The provision lost on a House Energy and Commerce Committee vote. The issue lost on a full House floor vote that ultimately approved the national franchising idea. It went to an 11-11 tie in the Senate Commerce Committee. Under the panel’s rules, the tie goes to the majority party, but telecom reform never got to the Senate floor for a vote.
Instead, Congress in 2006 passed only a handful of tech-related bills, including those that barred credit-card companies from processing payments to offshore gambling sites, criminalized pretexting for personal telephone records and extended the Research and Development tax credit.
Although Congress dithered over telecom reform, lawmakers still managed to stir the tech policy pot. In February, a House subcommittee called out and lectured Google, Yahoo, Microsoft and Cisco for collaborating with Chinese censors.
“My message to these companies today is simple: Your abhorrent activities in China are a disgrace,” Rep. Tom Lantos (D-Calif.) told the companies. “I simply do not understand how your corporate leadership sleeps at night.”
Replied Elliot Schrage, vice president for global communications and public affairs at Google, “We’re not ashamed or proud.”

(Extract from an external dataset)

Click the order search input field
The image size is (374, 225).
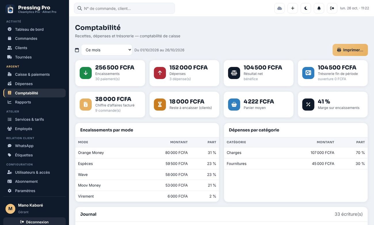coord(124,8)
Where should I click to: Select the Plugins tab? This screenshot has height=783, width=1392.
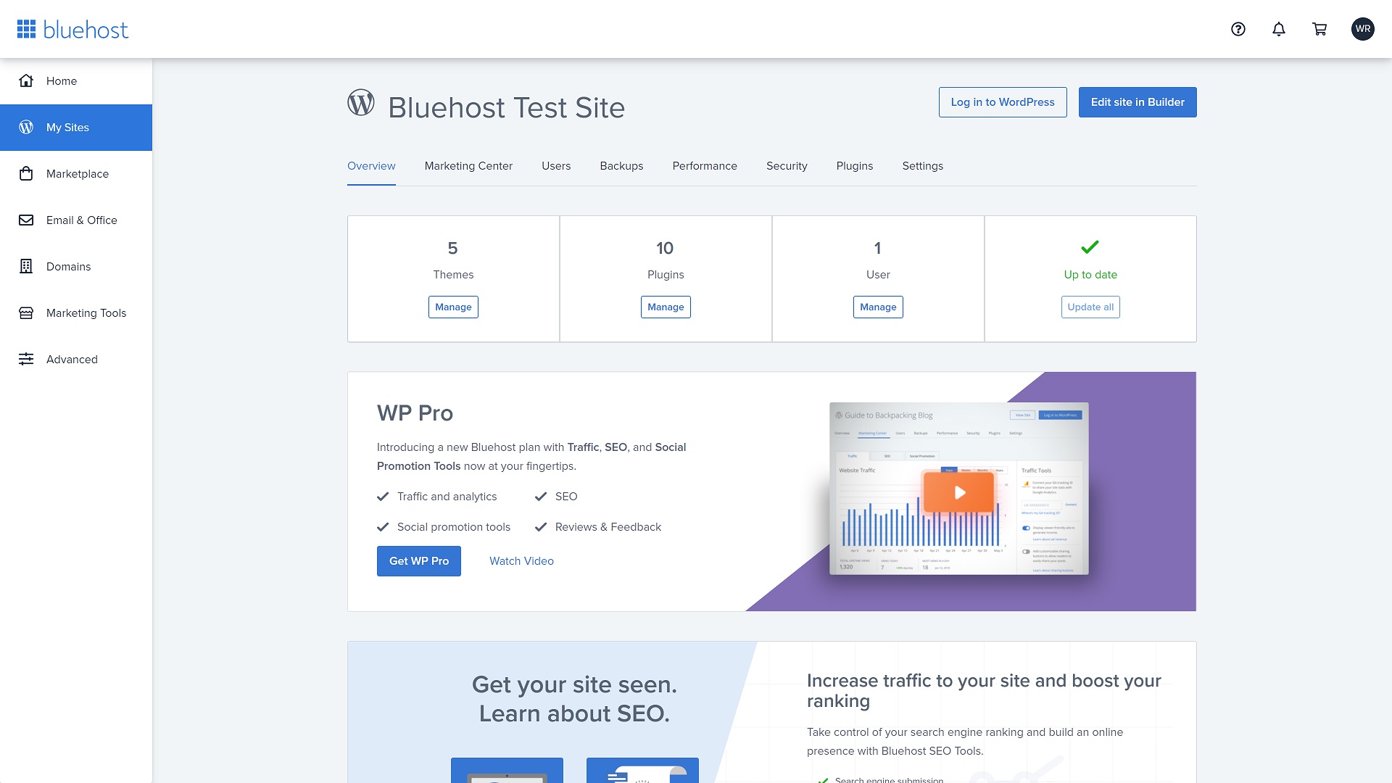tap(855, 165)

In October the House Energy and Commerce Committee hauled in Hewlett-Packard officials, past and present, to explain their roles in the company’s use of pretexting to find the source of boardroom leaks. The hearings drew massive publicity and drove the passage of the Telephone Records and Privacy Protection Act of 2006 bill.

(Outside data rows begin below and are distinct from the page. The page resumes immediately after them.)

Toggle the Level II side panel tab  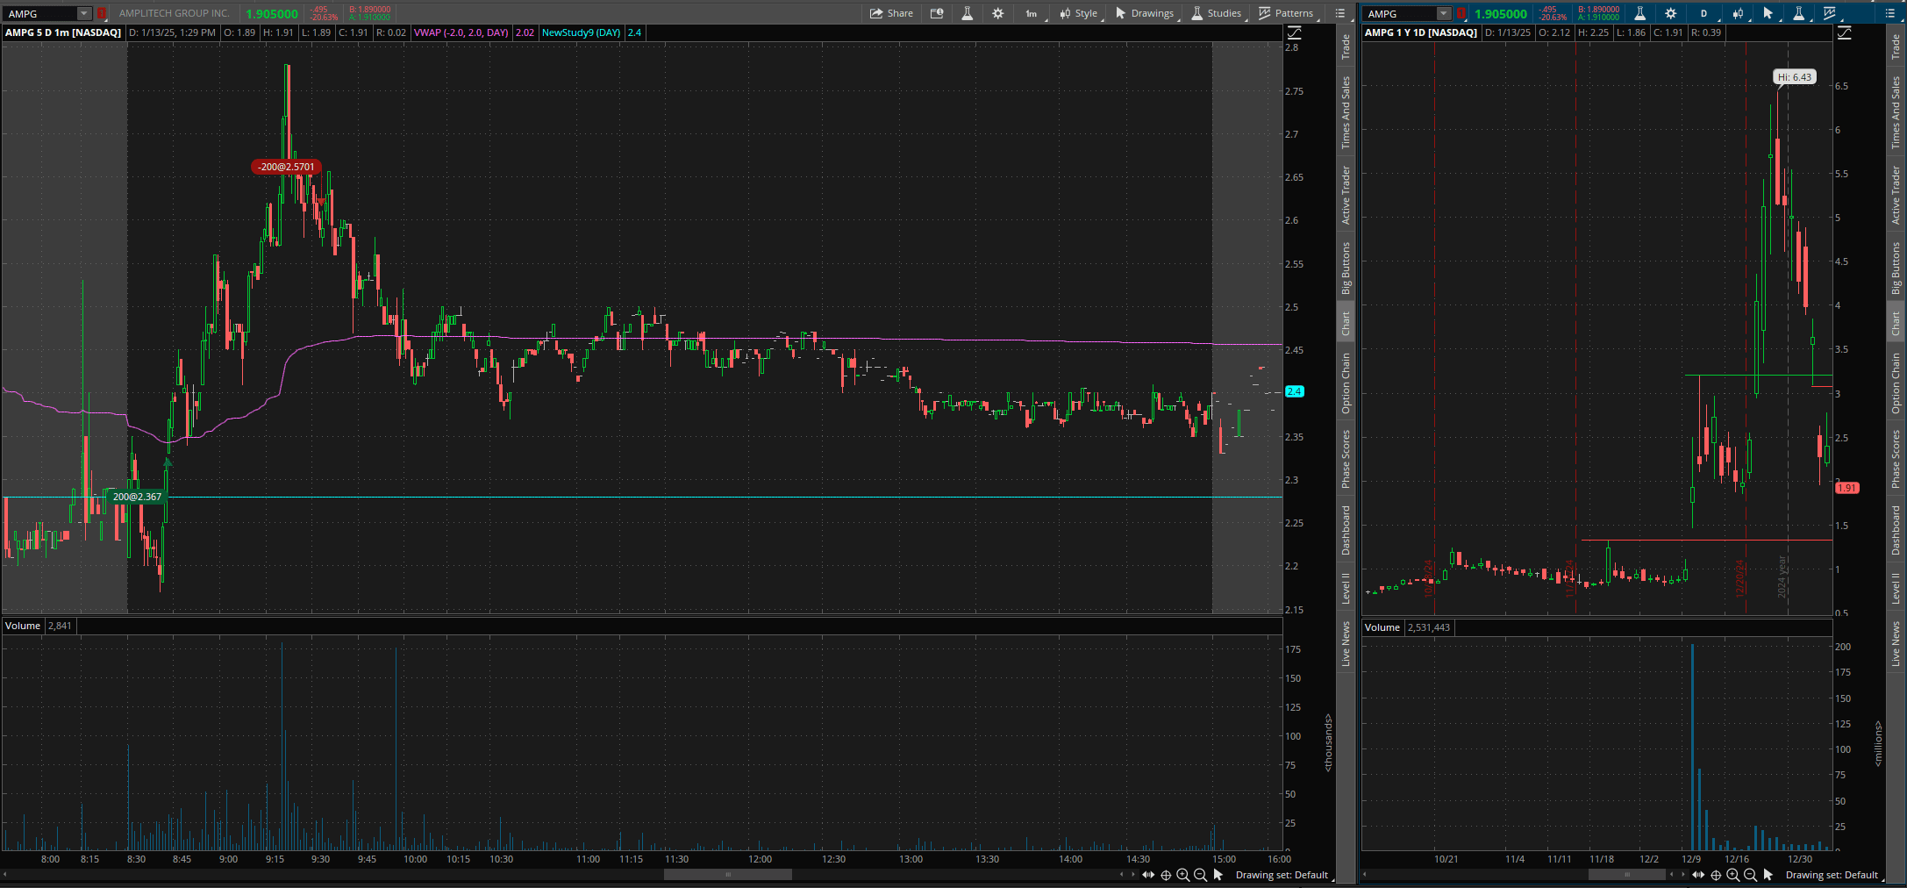[1346, 588]
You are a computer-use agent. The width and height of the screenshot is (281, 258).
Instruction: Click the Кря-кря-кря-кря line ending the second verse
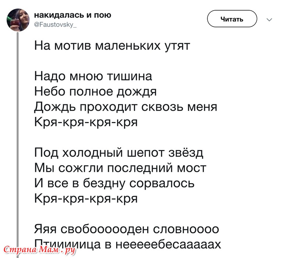point(86,198)
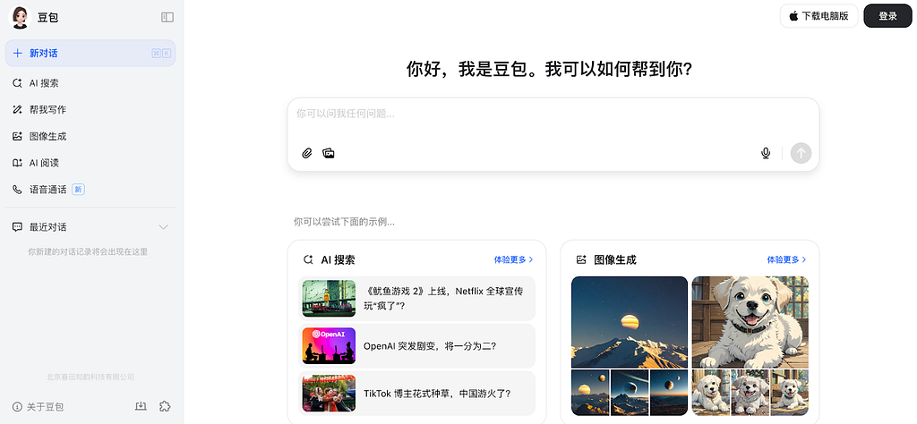Click the download icon at the sidebar bottom

(141, 406)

With Congress largely sitting on the tech-policy sidelines, the tech focus increasingly turned to the courts and regulatory agencies, finding mixed results.
At the FCC, Chairman Kevin Martin was hamstrung most of the year by not having a Republican majority. When he got one, the new Republican commissioner recused himself from the AT&T-BellSouth merger vote. The two Democrats on the panel jumped on the opening and pressed for more network neutrality conditions to the merger.
To break the 2-2 tie on the FCC panel, Martin finally had the agency’s lawyers “unrecuse” Commissioner Robert McDowell, creating a firestorm of ethics debates and even more publicity for network neutrality. McDowell just this week said that he stands by his recusal. Other than that, the issue remains unresolved.
The Federal Trade Commission (FTC) spent the year doing what Congress refused to do: crack down on ID theft. While bills were introduced in Congress to require companies to inform consumers of data breaches, the legislation went nowhere.
With no new enforcement tools, the FTC nevertheless stepped into the void, slapping data broker ChoicePoint with a $15 million penalty for failing to adequately protect the consumer information in its databases. The agency also won cases against spyware operators and spam scammers.
At the Department of Justice (DoJ), regulators continued with their ongoing investigations of price fixing among dynamic random access memory (DRAM) chipmakers, online child predators and Internet gambling sites.
The DoJ had fined four DRAM companies and 17 individuals for more than $700 million. The probe has already resulted in Korean-based Samsung and Hynix, Japan’s Elpida and Infineon of Germany pleading guilty to conspire to fix chip prices.
The Supreme Court encouraged big technology companies in May with its ruling that MercExchange wasn’t entitled to a permanent injunction against eBay in its patent dispute. MercExchange had hoped the court would uphold a permanent injunction ordered by an appeals court in 2005.
EBay’s Supreme Court victory was one of the few for big tech or consumers in 2006. No legislation passed on companies’ obligations to protect the personal data collected on consumers, much less any new laws requiring the disclosure of data breaches to consumers. Nor was Congress able to come to any agreement on electronic surveillance of U.S. citizens.
Along with the impasse over network neutrality and a national video franchise, the 109th Congress left those issues to the Democrats to resolve when they take over in January. And now it’s up to them to see if they can accomplish more on tech policy than the Republicans managed to do.